In theory, the province produces enough to supply two-thirds of its fresh and transformed greens, but consumption and production don’t match up perfectly. Quebec grows enough cabbage to cover twice over what it eats, so it exports some. But it meets only 17% of its population’s demand for spinach, and 44% for strawberries.

Climate and seasonality have a lot to do with it. As a country, Canada imports the most vegetables and fruits between March and June, followed by the December to February months.

Daoust, the founder of Ferme d’hiver, said he offers a tastier substitute. “It’s not that imported products aren’t good originally, but they are treated to be transported for days,” said Daoust, an engineer by training who grew up on a farm but spent most of his career in the tech industry.

Imported Workers

Not everyone in Quebec is persuaded by the government’s push. Patrick Mundler, a professor at Laval University in Quebec City, says a rush to produce more fruits and vegetables risks increasing demand for other imports, chiefly farm labor.

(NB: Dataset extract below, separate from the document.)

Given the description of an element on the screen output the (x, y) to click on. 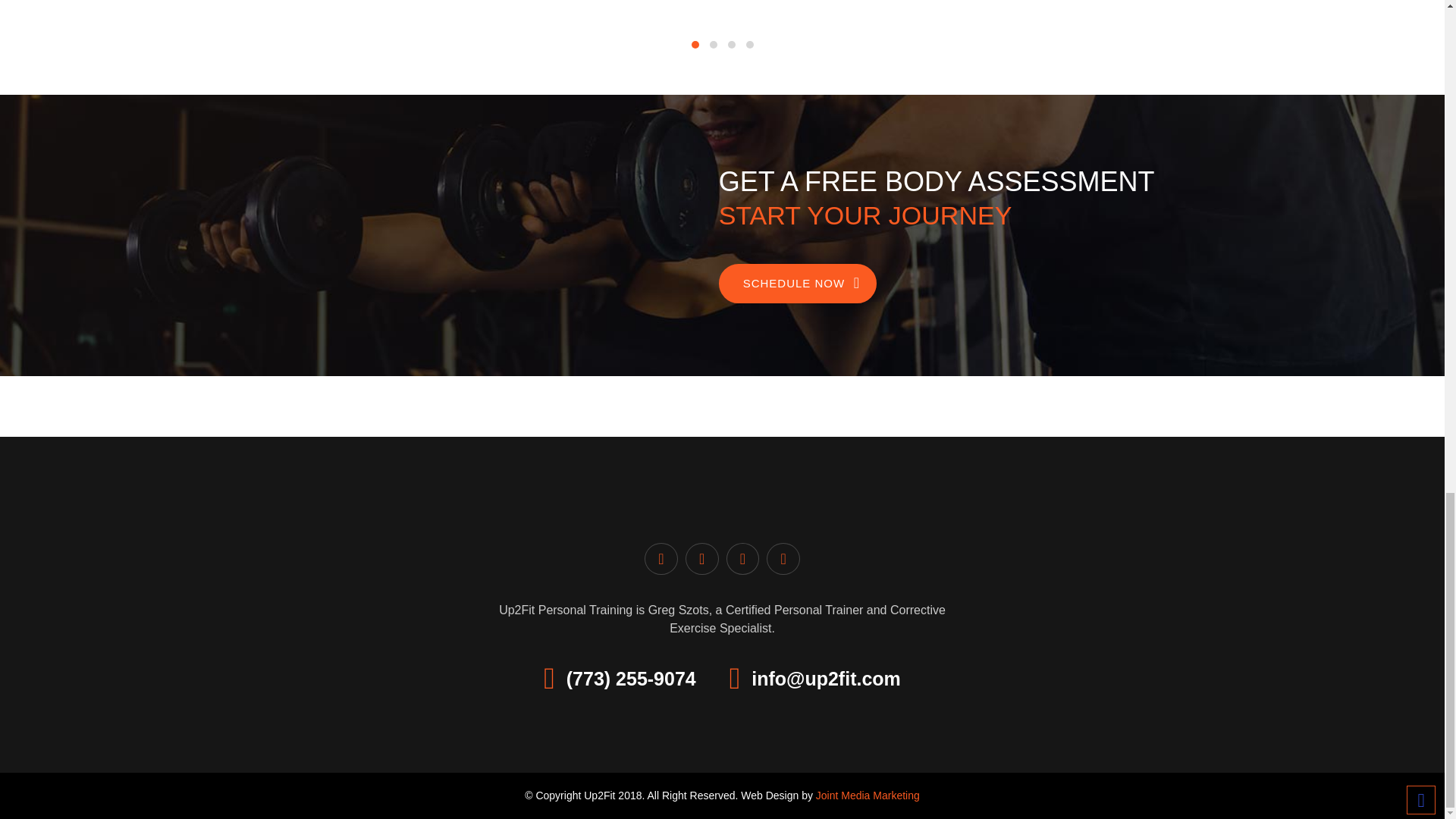
SCHEDULE NOW (798, 283)
Joint Media Marketing (867, 795)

“The massive production model is totally dependent on labor,” said Mundler, who published a paper on food autonomy last year. “Workers come from Mexico, Guatemala -- I have a hard time accepting we use our electricity to produce cucumbers in heated tunnels rather than buy them from Mexico or Guatemala directly, where they grew in the sun.”

If small farmers manage to get their goods onto grocery shelves where a few giant producers dominate, a big question remains whether consumers will get into the habit of buying local.

“The consumer has the last word,” said Catherine Brodeur, a vice president of economic studies at Groupe Ageco, a consultancy in Quebec City. “The share of consumers who want to buy locally and are ready to pay more grows over time. But a lot of consumers buy the product that’s 5 cents cheaper.”